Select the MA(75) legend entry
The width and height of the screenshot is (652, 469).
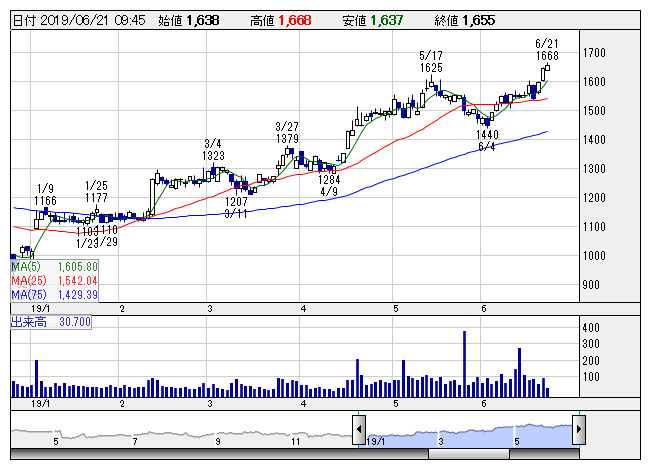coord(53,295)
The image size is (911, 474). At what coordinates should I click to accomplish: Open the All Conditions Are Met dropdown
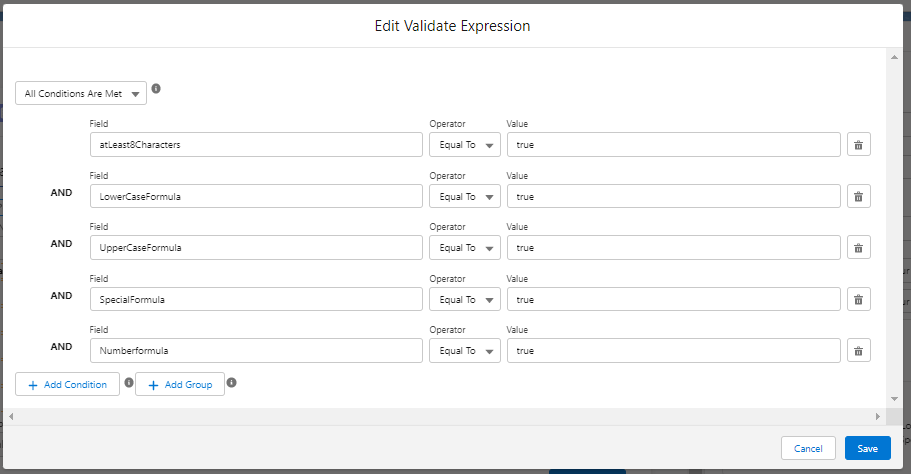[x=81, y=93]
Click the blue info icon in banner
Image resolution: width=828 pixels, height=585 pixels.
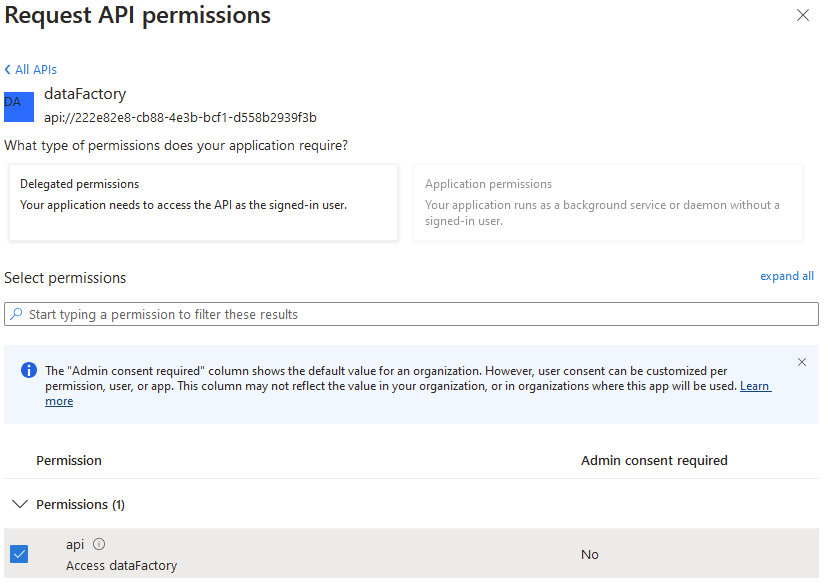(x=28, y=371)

* * * * * * *

AIM OF THE TASK: Recast every line of the material above as a Markdown table with the columns "Number" and "Entry", numbering the rows and skipping blank lines. Leave the pictures out.

RESULT FOR THIS TASK:
| Number | Entry |
|---|---|
| 1 | Select the MA(75) legend entry |
| 2 | The width and height of the screenshot is (652, 469). |
| 3 | coord(53,295) |
| 4 | The image size is (911, 474). At what coordinates should I click to accomplish: Open the All Conditions Are Met dropdown |
| 5 | [x=81, y=93] |
| 6 | Click the blue info icon in banner |
| 7 | Image resolution: width=828 pixels, height=585 pixels. |
| 8 | (x=28, y=371) |